June 5, 2017

Llewellyn Glacier, BC Proglacial Lake Merging From Retreat

Posted by Mauri Pelto

Llewellyn Glacier comparison in 1984 Landsat and 2016 Sentinel images.  Red arrows the 1984 terminus locations for proglacial lakes A-D, yellow arrows the 2016 terminus locations for A and B. Point E was the peninsula separating proglacial lakes A and B, which are now joined due to glacier retreat. 

The second largest glacier of the Juneau Icefield is the Llewellyn Glacier which is in British Columbia. The Juneau Icefield Research Program has a research camp, C-26 on this glacier and it is the typical exit route from the icefield at the end of the field season.  Here we examine changes in the terminus from 1984-2016 as a result of higher snowlines indicative of an expanded ablation zone and negative mass balance. 

I first visited the glacier in 1981 and I was also on the icefield in 1984 when the Landsat image was acquired that is used as the start point for comparison.
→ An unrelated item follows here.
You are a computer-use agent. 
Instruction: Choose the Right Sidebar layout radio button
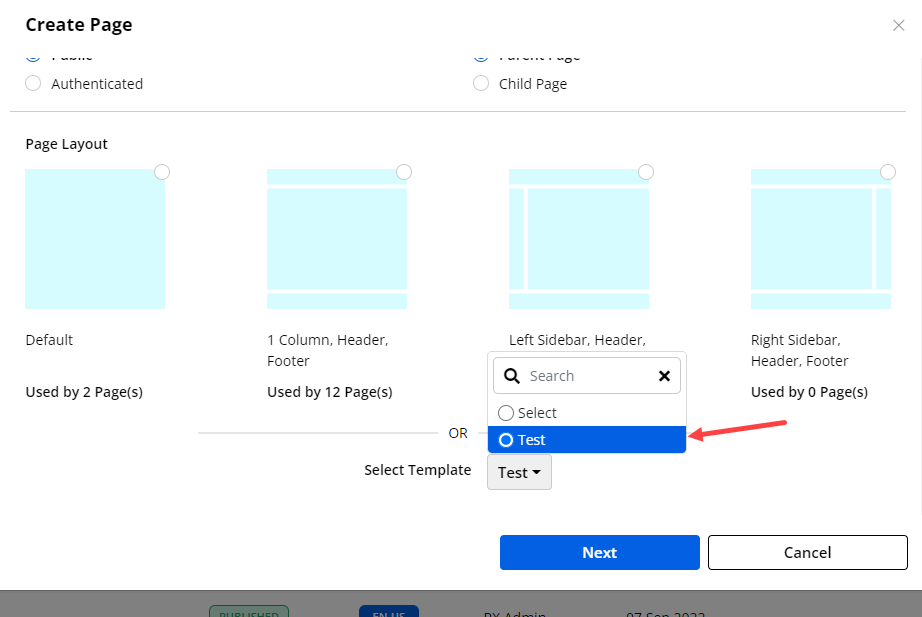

In 1984 the glacier had several termini ending in proglacial lakes A-D. We exited the glacier on the west side of proglacial lake A in 1984 onto a proglacial outwash plain referred to as the ball bearing highway.   At Point B the terminus ended in a deeper wider proglacial lake than Lake A. At Point C and D the glacier ended in a series of small lakes.  Point E is the peninsula separating proglacial lake A and B in 1984. Proglacial Lake B had a surface water level 10-15 m higher than Lake A in 1984. In 2011 the glacier still reached Point E  separating the two lakes, which still had different water levels. In 2013 the gap first opened between the two lakes, and the water level fell in Lake B. In the summer of 2016 and spring of 2017 the gap has persisted and widened to  150 m.  From 1984 to 2016 the terminus in Lake A has retreated 1300 m, the terminus at Lake B 2100 m, terminus at Point C 800 m and terminus at Point D 1100 m. The narrow tongue of ice at the pink arrow will not survive long. The crevasse pattern suggests the glacier has another 1.5- 2 km to retreat before lake development will cease. 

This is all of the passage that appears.